Again, it depends. If you are a supplier of parts for iPhones in China and you decide to pay your staff more, then someone else will just make them for less (given the abundant supply of cheap labour) and your staff will lose their jobs. I'm not for low wages by the way, just calling it as I see it. If on the other hand you employ skilled consultants, then if you don't pay them properly they will leave. It's basic supply & demand.




newtothis said:


> At a macro level too, having high percentages of the population on low wages will inevitably have negative consequences for consumer spending.



I would agree normally, but let's take the tee-shirt business in Indonesia. If they raise wages too high the business could move to Vietnam, depressing the economy in Indonesia. Similarly, if the cost of going on holidays to Spain increases too much, people will start to consider other locations. Again, supply & demand.


----------



## Purple (17 Oct 2016)

A business or organisation should pay enough to get and keep a suitable number of suitable people to fill the roles they need. If they don't pay enough they don't get and keep suitable people and therefore labour as an input cost will not perform properly. If they pay too much then they get labour to perform at a suitable level but it will still cost them money as the pay levels are higher than the possible return on that labour to the organisation.

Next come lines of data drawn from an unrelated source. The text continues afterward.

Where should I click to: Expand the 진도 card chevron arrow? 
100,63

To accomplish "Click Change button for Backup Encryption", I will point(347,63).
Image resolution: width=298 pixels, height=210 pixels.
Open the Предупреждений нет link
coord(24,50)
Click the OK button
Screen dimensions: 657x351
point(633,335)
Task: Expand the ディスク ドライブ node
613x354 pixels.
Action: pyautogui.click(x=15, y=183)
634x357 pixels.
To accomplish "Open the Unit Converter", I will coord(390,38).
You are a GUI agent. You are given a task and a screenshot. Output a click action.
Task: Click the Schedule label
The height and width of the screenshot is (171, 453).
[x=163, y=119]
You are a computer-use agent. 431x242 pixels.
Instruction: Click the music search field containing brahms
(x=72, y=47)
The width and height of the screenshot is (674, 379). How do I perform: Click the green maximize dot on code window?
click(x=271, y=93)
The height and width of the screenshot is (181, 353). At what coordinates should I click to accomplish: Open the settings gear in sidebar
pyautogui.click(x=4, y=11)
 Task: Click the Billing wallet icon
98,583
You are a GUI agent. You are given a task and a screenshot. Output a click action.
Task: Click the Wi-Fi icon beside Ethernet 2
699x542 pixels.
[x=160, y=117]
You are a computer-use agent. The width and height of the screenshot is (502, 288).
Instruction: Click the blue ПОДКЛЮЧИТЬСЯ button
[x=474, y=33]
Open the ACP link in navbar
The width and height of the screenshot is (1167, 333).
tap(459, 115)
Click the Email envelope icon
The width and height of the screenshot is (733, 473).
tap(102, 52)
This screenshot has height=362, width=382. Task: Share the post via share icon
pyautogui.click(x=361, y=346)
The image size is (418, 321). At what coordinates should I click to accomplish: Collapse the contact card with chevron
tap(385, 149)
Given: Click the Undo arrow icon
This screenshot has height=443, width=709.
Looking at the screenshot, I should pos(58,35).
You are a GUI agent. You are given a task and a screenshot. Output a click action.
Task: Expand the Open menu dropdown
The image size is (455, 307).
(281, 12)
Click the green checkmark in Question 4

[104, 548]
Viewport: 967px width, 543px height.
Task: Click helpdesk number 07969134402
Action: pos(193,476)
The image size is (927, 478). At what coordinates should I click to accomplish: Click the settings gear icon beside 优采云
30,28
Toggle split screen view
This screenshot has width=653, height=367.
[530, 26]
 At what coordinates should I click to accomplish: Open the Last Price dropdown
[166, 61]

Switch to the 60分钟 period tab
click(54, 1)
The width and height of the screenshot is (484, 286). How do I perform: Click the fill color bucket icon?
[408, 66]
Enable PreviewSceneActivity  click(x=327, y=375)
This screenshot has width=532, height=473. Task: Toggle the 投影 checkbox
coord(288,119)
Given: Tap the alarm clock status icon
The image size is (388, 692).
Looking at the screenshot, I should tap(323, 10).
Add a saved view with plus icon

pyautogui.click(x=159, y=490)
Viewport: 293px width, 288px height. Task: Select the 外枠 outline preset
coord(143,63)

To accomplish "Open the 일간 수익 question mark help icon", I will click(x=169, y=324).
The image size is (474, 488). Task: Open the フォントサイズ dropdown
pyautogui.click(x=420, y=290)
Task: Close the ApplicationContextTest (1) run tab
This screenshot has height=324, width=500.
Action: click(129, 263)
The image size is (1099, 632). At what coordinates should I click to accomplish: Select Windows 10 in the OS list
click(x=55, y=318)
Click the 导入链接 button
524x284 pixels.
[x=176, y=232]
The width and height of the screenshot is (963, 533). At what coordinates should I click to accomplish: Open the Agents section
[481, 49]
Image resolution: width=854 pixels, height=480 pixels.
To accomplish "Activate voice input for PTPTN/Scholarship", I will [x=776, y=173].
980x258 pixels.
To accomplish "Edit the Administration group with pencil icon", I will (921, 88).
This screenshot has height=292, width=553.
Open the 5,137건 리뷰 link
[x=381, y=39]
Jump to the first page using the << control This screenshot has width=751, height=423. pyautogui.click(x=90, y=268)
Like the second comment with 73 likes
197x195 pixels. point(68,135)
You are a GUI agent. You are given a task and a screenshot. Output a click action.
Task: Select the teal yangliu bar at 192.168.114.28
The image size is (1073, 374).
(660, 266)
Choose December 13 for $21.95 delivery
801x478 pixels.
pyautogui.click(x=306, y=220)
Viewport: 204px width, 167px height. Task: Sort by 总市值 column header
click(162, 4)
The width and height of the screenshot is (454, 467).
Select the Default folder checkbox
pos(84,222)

Of course training, facilities, Terms and Conditions etc all feed into the desirability of the overall "Package" to prospective employees. If the headline pay is low bit there is a defined pension, paid sick leave, long holidays, a short working week, flexi-time, total job security, a low stress working environment, free city center parking etc the overall package can still be attractive.


----------



## TheBigShort (17 Oct 2016)

Purple said:


> You can't have profits without the energy used to power the lights, machines, computers etc either.
> And if they rise that, with a combination of labour costs, and all other input costs, contributes to the loss.
> 
> You can't have it both ways.





Firefly said:


> If you are correct, then surely you can't have losses in the first instance without labour also...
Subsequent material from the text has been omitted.